Pick up the essay about the 1933 Lake George photograph from its last sentence and continue it.

··· Document extract

Every time I think about this old photograph, taken in the summer of 1933 on the shores of Lake George in Hobart, Indiana, it stirs up a flood of emotions: Some good and some sad.

I also lived here but wouldn’t come along for another 25 years.

Looking at these people, probably all long dead, makes me wonder how they felt about non-white or mixed-race human beings.

Three years earlier, in Marion, Indiana, a mob beat and lynched two black men for allegedly raping a white woman.

As I studied the photo some more, I tried to imagine a scenario in which a lone bluesman (perhaps the black biological father I never knew) takes a wrong turn and wanders into this crowd, asking for directions or maybe a place to get a meal and rest his weary bones.

Suppose he walked up to the four young women and smiled. How would they react?

Would the boys on the makeshift platform suddenly dive into the water, swim to shore, and attack him?

Would everyone scatter into their homes and call the police, telling them there’s a dangerous negro on the loose?

Any number of situations and outcomes might be possible, with one exception:

It’s doubtful that anyone would have lived up to Hobart’s moniker as “The Friendly City” and tried to help this man.

······
··· Available data

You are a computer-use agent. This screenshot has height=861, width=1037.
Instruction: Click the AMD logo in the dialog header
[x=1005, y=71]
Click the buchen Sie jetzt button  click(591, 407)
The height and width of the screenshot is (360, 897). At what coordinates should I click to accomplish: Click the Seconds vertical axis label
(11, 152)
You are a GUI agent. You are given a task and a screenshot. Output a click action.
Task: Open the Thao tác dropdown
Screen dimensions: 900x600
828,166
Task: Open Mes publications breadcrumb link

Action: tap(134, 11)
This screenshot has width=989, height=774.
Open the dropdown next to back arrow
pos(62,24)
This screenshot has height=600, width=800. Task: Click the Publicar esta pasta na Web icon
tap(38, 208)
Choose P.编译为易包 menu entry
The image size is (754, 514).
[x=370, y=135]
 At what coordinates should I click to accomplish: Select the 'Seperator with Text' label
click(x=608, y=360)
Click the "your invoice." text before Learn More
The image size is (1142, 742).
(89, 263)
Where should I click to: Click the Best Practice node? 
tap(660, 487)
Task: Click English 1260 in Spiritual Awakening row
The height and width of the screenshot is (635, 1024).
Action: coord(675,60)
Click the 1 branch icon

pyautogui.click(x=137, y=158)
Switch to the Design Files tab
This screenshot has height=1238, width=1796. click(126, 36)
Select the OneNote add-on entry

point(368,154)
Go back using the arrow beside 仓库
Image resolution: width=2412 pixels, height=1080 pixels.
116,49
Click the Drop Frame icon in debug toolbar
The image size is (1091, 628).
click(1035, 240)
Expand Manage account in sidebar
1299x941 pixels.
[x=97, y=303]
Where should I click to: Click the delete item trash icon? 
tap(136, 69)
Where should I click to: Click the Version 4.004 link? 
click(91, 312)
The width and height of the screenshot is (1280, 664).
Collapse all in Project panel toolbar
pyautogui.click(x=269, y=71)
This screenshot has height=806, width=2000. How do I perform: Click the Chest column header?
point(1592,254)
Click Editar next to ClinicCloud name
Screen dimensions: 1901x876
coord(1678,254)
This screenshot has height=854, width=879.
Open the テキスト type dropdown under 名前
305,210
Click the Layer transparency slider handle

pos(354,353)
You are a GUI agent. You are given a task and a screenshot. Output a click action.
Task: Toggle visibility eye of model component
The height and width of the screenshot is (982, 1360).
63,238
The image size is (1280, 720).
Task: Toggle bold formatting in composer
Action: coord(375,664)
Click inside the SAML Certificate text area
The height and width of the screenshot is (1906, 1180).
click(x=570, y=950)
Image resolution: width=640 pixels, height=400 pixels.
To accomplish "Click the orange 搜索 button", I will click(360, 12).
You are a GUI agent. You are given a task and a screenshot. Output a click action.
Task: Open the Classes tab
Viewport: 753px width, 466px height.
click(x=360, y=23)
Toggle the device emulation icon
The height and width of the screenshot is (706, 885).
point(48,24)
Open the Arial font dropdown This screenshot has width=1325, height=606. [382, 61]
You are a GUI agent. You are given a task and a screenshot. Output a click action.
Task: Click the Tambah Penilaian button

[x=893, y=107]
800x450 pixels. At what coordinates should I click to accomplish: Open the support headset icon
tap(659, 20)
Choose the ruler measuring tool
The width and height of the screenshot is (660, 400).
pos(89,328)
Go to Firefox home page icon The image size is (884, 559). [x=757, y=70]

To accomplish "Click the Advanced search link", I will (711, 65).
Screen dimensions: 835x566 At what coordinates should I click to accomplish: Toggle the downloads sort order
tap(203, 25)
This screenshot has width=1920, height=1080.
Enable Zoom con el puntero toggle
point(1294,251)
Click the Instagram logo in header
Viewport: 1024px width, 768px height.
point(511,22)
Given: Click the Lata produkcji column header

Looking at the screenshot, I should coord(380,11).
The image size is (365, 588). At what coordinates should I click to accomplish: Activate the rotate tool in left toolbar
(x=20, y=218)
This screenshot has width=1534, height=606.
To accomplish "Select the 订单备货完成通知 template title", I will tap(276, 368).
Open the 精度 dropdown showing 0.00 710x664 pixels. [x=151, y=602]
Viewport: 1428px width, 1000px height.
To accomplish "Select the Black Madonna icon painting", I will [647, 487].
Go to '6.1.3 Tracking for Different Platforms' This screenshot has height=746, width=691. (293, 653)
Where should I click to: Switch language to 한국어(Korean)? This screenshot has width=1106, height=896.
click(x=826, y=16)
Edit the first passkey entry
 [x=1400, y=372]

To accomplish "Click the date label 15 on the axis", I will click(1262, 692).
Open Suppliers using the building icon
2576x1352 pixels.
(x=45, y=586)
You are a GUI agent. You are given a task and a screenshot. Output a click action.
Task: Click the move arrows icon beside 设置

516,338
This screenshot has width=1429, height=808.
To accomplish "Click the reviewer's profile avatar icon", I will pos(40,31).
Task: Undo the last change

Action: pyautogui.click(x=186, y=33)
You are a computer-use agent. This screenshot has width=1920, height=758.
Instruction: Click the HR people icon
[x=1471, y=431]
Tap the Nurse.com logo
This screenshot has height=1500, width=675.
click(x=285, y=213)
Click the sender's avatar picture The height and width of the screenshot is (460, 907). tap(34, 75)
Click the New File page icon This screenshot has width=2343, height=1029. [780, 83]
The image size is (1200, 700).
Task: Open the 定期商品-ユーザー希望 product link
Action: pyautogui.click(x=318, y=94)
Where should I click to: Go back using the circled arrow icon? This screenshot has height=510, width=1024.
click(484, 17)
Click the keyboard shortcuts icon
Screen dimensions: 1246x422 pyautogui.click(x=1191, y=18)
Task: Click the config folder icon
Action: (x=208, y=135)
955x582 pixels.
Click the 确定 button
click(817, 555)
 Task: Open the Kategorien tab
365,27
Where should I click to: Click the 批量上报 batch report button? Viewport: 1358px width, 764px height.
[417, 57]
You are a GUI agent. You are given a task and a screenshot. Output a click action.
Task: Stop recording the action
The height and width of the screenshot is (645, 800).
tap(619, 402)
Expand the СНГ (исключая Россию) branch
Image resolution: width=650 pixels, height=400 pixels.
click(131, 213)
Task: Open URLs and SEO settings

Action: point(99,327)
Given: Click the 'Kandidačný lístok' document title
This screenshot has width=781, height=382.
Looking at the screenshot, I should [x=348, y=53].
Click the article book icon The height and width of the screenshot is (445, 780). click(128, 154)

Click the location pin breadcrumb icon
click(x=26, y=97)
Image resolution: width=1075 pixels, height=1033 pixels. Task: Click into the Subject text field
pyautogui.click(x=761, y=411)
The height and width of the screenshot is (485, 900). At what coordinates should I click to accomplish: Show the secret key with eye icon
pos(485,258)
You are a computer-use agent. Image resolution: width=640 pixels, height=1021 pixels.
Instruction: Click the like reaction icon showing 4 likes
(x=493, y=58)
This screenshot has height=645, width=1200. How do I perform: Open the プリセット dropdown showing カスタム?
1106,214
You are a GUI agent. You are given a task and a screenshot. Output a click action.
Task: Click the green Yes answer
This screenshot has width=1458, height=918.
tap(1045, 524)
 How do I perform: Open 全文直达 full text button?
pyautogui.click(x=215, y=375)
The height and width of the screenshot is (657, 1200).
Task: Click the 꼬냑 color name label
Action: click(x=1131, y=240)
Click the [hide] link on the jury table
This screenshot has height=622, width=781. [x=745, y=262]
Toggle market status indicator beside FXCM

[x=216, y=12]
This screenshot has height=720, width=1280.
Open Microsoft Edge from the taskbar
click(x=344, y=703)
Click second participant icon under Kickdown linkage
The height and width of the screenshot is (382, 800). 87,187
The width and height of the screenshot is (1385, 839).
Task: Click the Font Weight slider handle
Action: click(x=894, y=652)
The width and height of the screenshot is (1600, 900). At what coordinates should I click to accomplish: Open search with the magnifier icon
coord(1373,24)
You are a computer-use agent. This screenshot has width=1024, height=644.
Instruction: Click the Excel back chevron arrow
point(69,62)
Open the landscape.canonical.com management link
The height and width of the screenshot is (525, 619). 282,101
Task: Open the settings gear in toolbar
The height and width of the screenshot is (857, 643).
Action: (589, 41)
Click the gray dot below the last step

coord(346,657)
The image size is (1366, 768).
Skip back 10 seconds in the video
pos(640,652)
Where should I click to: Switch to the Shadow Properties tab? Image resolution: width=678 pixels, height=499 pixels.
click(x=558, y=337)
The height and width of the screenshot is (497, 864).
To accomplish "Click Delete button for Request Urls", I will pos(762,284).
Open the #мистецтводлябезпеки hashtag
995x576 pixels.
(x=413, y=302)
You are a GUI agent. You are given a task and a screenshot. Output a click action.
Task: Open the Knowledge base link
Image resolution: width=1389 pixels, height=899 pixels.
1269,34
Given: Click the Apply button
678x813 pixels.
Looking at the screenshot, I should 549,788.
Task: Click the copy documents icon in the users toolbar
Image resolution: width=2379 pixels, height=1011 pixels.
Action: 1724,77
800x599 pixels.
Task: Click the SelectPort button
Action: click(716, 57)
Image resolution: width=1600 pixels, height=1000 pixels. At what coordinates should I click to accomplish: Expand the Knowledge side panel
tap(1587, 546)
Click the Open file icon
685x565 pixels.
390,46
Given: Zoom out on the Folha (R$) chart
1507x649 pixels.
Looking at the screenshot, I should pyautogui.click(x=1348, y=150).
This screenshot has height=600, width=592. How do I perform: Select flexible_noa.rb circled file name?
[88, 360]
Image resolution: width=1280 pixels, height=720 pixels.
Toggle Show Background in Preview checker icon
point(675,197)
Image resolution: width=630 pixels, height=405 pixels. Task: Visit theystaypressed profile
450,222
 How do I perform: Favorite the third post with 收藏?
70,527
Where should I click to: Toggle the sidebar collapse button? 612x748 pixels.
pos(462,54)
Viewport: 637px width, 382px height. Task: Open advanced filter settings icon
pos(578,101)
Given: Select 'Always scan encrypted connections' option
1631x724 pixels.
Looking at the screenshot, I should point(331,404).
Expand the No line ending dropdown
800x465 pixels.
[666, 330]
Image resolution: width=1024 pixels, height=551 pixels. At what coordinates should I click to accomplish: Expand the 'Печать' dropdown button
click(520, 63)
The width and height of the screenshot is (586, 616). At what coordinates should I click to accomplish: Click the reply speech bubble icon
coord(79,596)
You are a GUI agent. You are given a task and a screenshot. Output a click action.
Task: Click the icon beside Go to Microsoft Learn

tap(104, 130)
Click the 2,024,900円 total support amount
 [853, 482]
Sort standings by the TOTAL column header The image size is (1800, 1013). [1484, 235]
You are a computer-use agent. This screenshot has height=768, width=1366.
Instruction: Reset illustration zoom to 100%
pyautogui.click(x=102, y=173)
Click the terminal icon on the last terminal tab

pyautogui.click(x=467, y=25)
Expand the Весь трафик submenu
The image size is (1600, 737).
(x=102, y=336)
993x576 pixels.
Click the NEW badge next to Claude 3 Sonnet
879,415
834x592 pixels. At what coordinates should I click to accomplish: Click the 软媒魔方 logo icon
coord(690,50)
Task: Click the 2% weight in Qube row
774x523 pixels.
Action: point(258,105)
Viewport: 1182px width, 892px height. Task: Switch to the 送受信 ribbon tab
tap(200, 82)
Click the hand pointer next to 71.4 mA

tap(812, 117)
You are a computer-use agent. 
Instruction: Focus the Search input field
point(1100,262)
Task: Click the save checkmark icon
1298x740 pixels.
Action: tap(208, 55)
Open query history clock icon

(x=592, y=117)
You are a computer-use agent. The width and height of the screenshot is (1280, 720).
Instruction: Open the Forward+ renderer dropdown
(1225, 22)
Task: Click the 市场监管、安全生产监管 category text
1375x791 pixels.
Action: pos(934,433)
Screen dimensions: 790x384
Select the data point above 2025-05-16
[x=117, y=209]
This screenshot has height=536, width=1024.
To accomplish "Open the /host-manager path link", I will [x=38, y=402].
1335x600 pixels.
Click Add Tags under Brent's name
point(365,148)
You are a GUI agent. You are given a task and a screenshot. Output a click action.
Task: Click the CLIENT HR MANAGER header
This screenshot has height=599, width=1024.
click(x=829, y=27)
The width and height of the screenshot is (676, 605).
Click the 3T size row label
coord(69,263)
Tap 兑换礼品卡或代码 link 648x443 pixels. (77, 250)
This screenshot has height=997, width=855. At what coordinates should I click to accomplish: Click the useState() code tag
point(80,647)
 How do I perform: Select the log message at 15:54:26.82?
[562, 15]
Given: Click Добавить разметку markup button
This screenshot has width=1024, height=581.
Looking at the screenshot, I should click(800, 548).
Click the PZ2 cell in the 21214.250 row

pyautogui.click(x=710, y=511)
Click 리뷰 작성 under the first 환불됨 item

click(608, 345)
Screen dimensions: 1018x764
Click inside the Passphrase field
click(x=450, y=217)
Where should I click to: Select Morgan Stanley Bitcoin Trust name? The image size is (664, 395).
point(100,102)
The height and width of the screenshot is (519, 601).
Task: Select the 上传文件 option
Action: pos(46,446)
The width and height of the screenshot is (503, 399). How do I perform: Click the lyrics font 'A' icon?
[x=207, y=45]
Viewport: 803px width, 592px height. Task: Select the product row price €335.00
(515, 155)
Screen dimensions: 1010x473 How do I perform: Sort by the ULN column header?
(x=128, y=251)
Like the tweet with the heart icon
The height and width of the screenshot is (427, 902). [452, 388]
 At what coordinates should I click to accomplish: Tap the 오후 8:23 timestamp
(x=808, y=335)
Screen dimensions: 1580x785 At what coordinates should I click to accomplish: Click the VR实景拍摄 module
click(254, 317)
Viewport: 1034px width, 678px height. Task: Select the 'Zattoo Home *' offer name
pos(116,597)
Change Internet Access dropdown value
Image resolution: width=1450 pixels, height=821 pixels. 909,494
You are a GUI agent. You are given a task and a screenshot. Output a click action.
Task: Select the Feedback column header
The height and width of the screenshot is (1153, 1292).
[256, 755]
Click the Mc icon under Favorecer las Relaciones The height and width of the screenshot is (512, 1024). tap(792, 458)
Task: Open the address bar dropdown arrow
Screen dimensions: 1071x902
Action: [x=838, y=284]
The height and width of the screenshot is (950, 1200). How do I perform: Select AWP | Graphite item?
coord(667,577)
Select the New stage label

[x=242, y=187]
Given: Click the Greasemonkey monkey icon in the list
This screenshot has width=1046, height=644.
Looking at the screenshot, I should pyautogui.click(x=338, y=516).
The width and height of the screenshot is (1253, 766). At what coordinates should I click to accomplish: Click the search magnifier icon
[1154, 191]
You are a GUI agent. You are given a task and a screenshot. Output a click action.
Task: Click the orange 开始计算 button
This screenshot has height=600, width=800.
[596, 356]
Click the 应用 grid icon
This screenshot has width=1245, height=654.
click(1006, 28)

······

## [Written reply]
What is the Two-Drop Rule?

It’s my rejection of America’s Jim Crow era “one-drop rule,” which states that anyone with a single drop of “black” blood flowing in their veins is officially defined as negroid and therefore relegated to “minority” status. I entered the world as a mulatto or two-drop person (an English/Irish mother and a black father). Was I, therefore, supposed to abandon the white half of my biological identity? Also, unlike some groups and individuals, I’m not advocating for preferential treatment or lifestyle laws to justify my existence.

I dedicate this site to America’s social outcasts: Straight, Somewhat Conservative, Light-Skinned, Mulatto (European/African) Men, but also to mixed people anywhere in the world.